The rapid proliferation of invasive weeds has emerged as an escalating "major threat", and the inefficient utilization and environmental dispersion of conventional herbicides pose persistent challenges in agricultural production. Herein, an amphiphilic hydrophilic-lipophilic diblock polymer (HLDP) was constructed to develop a nano-enabled topramezone (TOP) with excellent herbicidal performance toward invasive weed Cyclachaena xanthiifolia while reducing ecological risk. The HLDP displayed a high loading content of 46.22% toward TOP, and the dynamic self-assembly was spontaneously driven by hydrophobic association and hydrogen bonding, characterized by isothermal titration calorimetry, molecular docking/dynamics simulation and Fourier transform infrared spectroscopy.
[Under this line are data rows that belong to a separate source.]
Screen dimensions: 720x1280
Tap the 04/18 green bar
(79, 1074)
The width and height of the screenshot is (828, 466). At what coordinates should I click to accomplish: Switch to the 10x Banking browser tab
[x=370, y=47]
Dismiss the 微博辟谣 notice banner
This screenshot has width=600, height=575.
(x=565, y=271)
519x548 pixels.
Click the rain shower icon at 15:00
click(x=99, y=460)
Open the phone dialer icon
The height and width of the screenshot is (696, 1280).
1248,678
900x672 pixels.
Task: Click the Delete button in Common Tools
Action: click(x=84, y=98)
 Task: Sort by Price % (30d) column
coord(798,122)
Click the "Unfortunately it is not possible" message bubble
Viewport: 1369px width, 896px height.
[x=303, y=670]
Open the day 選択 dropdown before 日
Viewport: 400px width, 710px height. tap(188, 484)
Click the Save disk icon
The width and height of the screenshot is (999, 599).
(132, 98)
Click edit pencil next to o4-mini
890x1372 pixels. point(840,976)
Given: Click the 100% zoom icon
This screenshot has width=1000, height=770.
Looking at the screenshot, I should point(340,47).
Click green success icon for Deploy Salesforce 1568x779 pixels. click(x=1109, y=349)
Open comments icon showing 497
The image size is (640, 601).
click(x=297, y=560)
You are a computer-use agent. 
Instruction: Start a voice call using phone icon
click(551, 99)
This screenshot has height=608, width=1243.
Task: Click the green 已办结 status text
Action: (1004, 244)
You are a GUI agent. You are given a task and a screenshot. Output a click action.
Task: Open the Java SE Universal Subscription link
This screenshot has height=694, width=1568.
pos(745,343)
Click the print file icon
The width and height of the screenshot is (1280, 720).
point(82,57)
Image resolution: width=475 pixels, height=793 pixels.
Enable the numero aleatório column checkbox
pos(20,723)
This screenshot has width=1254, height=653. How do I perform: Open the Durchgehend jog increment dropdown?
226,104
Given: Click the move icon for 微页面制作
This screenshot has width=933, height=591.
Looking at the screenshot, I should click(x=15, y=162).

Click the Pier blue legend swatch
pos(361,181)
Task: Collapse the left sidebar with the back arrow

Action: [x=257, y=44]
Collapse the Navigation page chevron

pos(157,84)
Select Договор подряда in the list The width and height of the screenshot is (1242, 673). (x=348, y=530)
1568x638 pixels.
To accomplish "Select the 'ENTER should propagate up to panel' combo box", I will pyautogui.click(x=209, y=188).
The encapsulation within HLDP decreased the particle size of TOP down to 102 nm to form stable spherical particles with the zeta potential of 30.13 mV, and the thermal stability of TOP was significantly improved by forming a hybrid nanostructure. Compared to free TOP, the TOP@HLDP exhibited excellent foliar behavior with reduced contact angle (1.4-fold), enhanced spray retention (2.3-fold), and increased systemic uptake (2-fold), as well as altered soil transport behavior. Notably, both laboratory and field trials demonstrated significantly enhanced herbicidal activity of TOP@HLDP compared with free and commercial formulations, resulting in stronger growth inhibition and reduced chlorophyll and nitrogen contents. Integrated transcriptomic and metabolomic analyses revealed that the complexation with HLDP further induced amplified oxidative and hormonal stress, characterized by suppressed photosynthetic electron transport, impaired NADPH generation, redirected carbon allocation, and enhanced jasmonic acid biosynthesis, which was consistent with the physiological responses in invasive weeds. Moreover, biosafety assessments confirmed the superior biocompatibility of TOP@HLDP toward non-target organisms, including fruit flies, S2 cells and maize seeds. Collectively, our study extensively elucidated the multiple synergistic mechanisms underlying the HLDP-based delivery system from dynamic self-assembly to multi-omics basis, offering a reliable strategy for designing/developing nano-herbicides with high bioactivity and excellent biocompatibility toward invasive weeds.